La Stampa, 18 marzo 2015
Israele, le scelta di Rivlin. È lui, il Presidente, il nemico di Netanyahu, l’interlocutore di Herzog, che dovrà affidare l’incarico e non è obbligato a darlo al leader che vanta più seggi perché può scegliere quello che ha «più probabilità di formare il governo»

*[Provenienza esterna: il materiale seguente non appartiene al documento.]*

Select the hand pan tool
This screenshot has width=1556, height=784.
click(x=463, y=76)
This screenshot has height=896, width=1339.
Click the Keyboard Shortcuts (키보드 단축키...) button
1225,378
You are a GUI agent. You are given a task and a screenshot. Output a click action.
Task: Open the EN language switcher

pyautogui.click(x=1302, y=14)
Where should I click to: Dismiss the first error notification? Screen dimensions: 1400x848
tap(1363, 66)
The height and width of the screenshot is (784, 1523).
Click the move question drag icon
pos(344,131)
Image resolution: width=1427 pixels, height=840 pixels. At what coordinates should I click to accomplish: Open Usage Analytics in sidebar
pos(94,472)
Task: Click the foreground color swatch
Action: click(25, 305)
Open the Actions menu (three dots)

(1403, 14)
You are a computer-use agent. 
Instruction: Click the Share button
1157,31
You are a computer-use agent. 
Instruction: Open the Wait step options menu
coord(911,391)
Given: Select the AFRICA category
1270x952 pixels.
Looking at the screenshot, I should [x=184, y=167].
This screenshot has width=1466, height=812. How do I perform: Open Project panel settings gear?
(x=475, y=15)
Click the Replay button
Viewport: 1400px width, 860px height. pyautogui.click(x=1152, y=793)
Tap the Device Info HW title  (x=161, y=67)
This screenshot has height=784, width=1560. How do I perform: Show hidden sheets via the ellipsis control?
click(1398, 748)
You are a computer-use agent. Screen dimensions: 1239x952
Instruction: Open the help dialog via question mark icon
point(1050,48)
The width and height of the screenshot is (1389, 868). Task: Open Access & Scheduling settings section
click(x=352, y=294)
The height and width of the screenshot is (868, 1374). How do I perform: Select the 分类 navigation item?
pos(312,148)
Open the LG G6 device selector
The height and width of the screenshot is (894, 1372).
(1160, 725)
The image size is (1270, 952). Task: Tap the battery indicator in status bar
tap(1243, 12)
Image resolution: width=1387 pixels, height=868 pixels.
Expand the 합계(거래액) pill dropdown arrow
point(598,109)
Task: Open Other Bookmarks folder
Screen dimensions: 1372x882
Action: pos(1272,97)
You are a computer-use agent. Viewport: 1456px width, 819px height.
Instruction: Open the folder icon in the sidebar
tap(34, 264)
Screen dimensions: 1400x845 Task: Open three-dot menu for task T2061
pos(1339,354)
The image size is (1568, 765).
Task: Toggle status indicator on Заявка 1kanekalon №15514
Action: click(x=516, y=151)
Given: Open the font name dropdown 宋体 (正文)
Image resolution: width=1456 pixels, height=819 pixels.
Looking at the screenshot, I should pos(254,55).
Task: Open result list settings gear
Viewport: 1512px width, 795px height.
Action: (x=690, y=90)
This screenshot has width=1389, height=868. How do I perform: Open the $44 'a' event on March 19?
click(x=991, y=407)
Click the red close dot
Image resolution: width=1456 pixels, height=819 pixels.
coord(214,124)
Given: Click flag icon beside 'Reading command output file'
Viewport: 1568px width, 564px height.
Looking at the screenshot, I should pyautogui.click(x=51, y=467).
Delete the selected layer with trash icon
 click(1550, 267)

«Sono convinto che solo un governo di unità nazionale possa impedire la rapida disgregazione della democrazia israeliana e nuove elezioni». È il capo dello Stato, Reuven Rivlin, il primo a commentare il risultato elettorale indicando la soluzione politica possibile. Anche se ciò significa sfidare il premier uscente, Benjamin Netanyahu, contrario a un patto con il centrosinistra di Isaac Herzog. È il difficile rapporto fra Rivlin e Netanyahu il protagonista del dopo-voto. Il presidente dalla sua ha il potere che possiede: non è obbligato a incaricare il leader che vanta più seggi perché può scegliere quello che ha «più probabilità di formare il governo». Ciò significa disporre di ampi margini di discrezionalità che si sommano a un’identità politica anomala.
Bandiera del Likud
Conservatore di razza, bandiera del Likud ma ai ferri corti – da tempo – con Netanyahu, Rivlin ha un dna politico insolito anche in uno Stato come Israele abituato a differenze ideologiche e rivalità personali. Erede di una famiglia lituana a cui appartenne il Gaon di Vilna, fra i più grandi studiosi dell’ebraismo, Rivlin crede anzitutto nella «democrazia israeliana». Lo ha detto quando è stato eletto dal Parlamento e lo ha sottolineato con più gesti inclusivi nei confronti di tutte le minoranze, a cominciare dagli arabi a cui ha reso omaggio andando a sostare in raccoglimento davanti al monumento che ricorda le 107 vittime di Deir Yassin, il villaggio alle porte di Gerusalemme attaccato nell’aprile del 1948 dai combattenti di Irgun e Lehi ovvero le fazioni espressione durante la guerra d’Indipendenza del sionismo revisionista di Zeev Jabotinski e Menachem Begin a cui il Likud si richiama.
Per i diritti degli arabi
La passione per la democrazia «inclusiva» fa di Rivlin un sostenitore dei diritti dei cittadini arabi, spiega le sue perplessità sulla legge per l’identità ebraica dello Stato sostenuta da Netanyahu ed è alla base di un’opposizione personale alla soluzione del conflitto con i palestinesi basata sui due Stati perché implicherebbe la rinuncia a territori – a cominciare da Gerusalemme e Hebron – che considera tasselli cruciali dell’identità collettiva ebraica. Sui valori Rivlin è un leader del Likud ma nella politica è un rivale di Netanyahu che non a caso tentò di sabotarne l’elezione a presidente giocando, in extremis, la carta del premio Nobel per la Pace Elie Wiesel. «Ciò che a Rivlin non piace di Netanyahu è l’essere un “politicante” e non un leader – afferma una persona che gli lavorò a fianco quando era presidente della Knesset – sempre proteso a difendere interessi personali o di breve termine, anziché a battersi per valori basilari dello Stato».
Interlocutore per Herzog
Sono tali elementi che trasformano Rivlin in un interlocutore a cui Herzog guarda con la consapevolezza di trovare ascolto quando propone «solidarietà» e «speranza» per «unire tutta la società israeliana senza eccezioni» richiamandosi proprio all’idea di «democrazia» che David Ben Gurion volle inserire nella Dichiarazione di Indipendenza. È stato questo approccio al dopo-voto che Shimon Peres, ex presidente, ha suggerito a Herzog puntando a gettare da subito un ponte verso Rivlin. L’intesa personale fra il presidente conservatore e il leader laburista è infatti l’indispensabile tassello per costruire una coalizione di unità nazionale. Tantopiù che potrebbe allargarsi alle forze di diversa matrice ideologica, a cominciare dai partiti religiosi che rispettano Rivlin. Il presidente ha però un tallone d’Achille: un carattere coriaceo che potrebbe non aiutarlo a gestire da arbitro un negoziato tutto in salita. Soprattutto per l’opposizione di Bibi.